Effect of Fluid Forces on the Oblique Flow in a Vibrated Powder Bed

Katsuyuki Kominami, Yudai Sugiura, Yuki Tanikawa, Kenya Kuwagi

The 3rd International Symposium of Indonesian Chemical Engineering (ISIChem 2024)

The Institution of Engineers Indonesia (BKK-PII)

Bali, Indonesia

https://rsce2024.id/

It is known that a powder bed behaves like a liquid when vibrations are applied to it. By changing the vibration conditions, the flow patterns can vary significantly. A phenomenon where the surface of the upper layer of the powder bed becomes inclined can be observed under certain specific vibration conditions. The mechanism of this phenomenon is not sufficiently clarified. This inclined flow was simulated in numerical experiments by significantly increasing the viscous resistance. However, it is difficult to believe that such a large viscous drag occurs in the actual phenomenon. Other possible causes besides drag could include interactions with the fluid, such as added mass force and lubrication effects. Therefore, this study examined the influence of fluid dynamics on the particle motion using CFD-DEM simulations, which couple Computational Fluid Dynamics (CFD) with the Discrete Element Method (DEM).

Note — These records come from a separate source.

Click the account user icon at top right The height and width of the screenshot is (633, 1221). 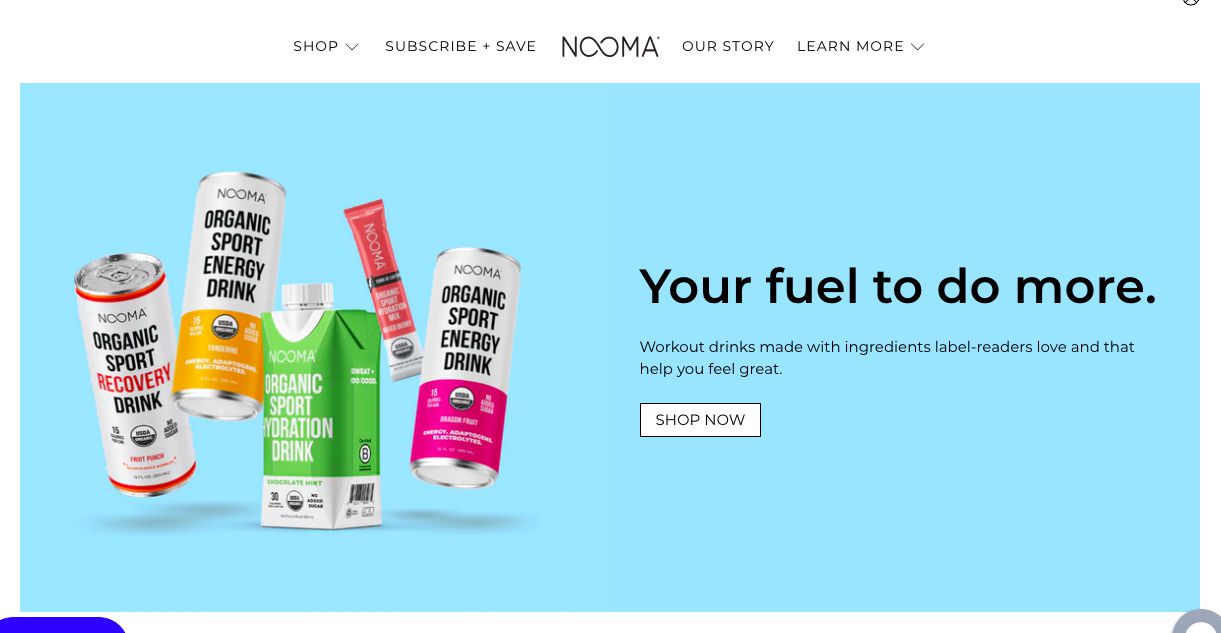pyautogui.click(x=1190, y=2)
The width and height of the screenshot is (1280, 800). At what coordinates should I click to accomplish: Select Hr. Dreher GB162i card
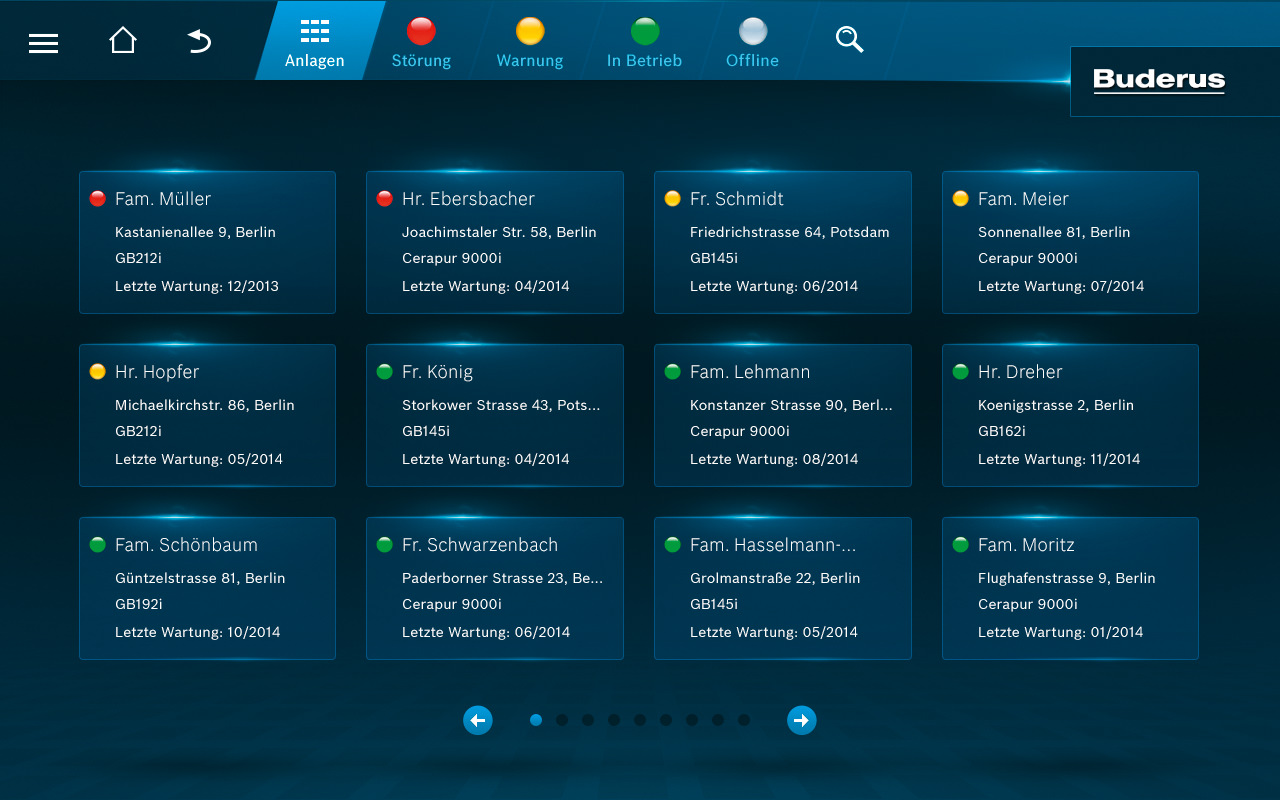point(1070,415)
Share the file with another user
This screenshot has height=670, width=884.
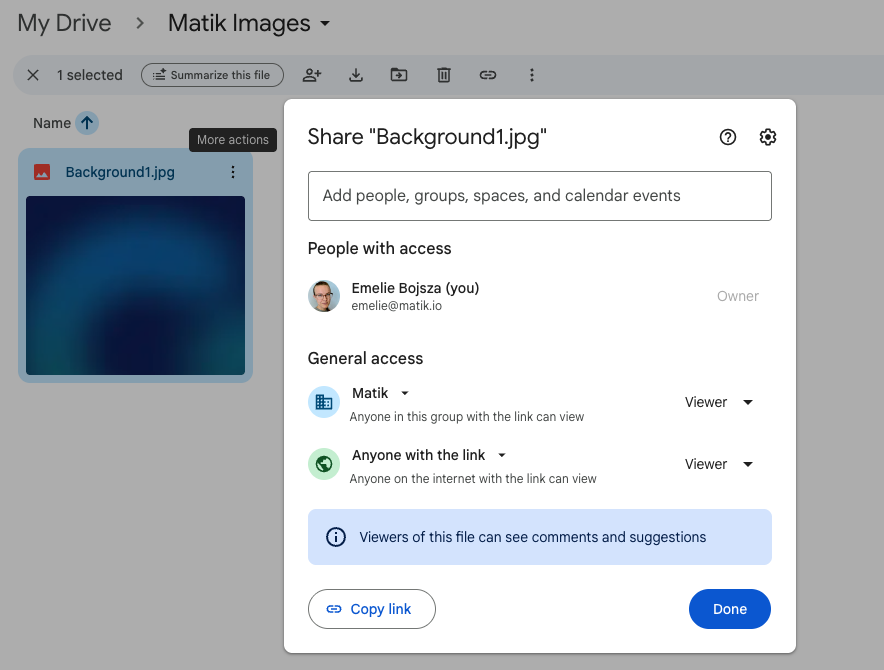[311, 75]
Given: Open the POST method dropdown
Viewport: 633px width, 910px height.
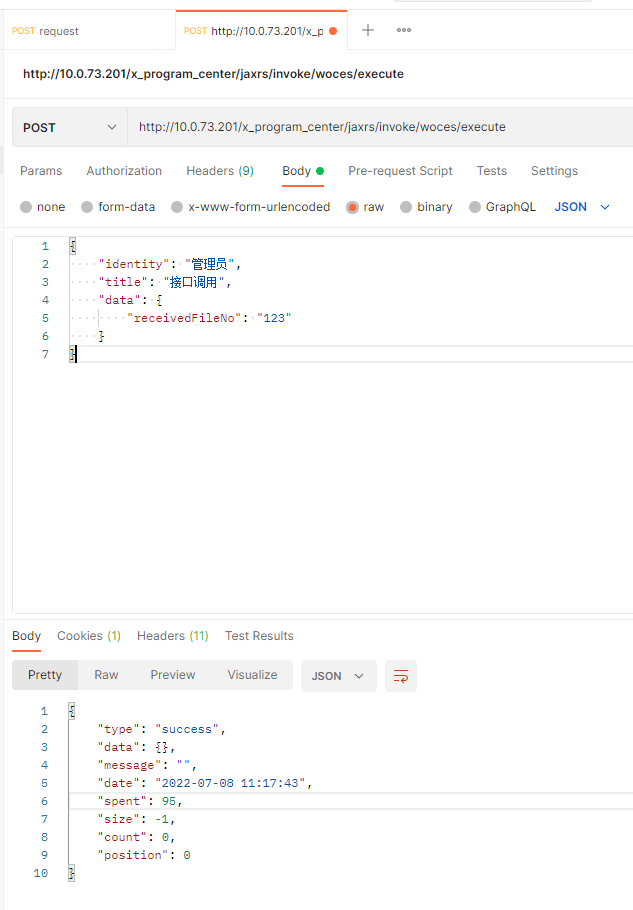Looking at the screenshot, I should [x=69, y=127].
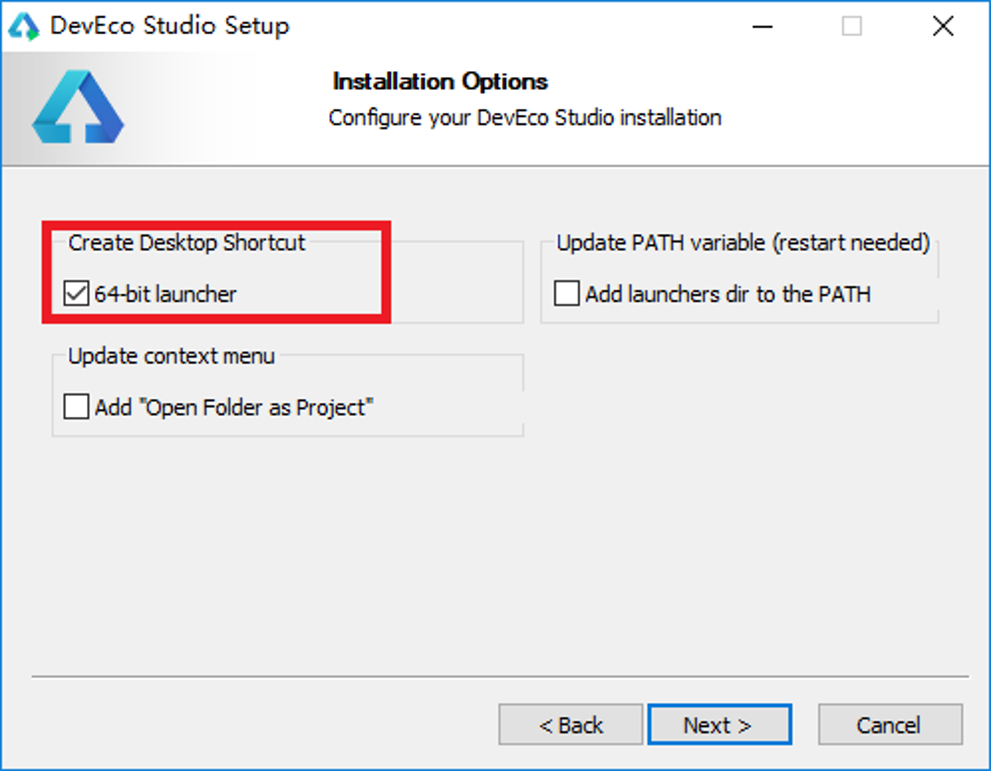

In the simulations, a single particle was placed in a rectangular container and allowed to free-fall, examining its motion as it rebounded off the bottom wall. As a result, the fluid forces acting on the particle increased with the narrowing of the container walls, and the simulation values were higher than the values calculated by using the Ergun equation or the formula by Cello. This difference was noticeable from the moment the particle began to fall, making it unlikely that the lubrication force, which acts when the inter-particle distance is small, had an effect. Therefore, it is possible that the added mass force could be a cause influencing such differences.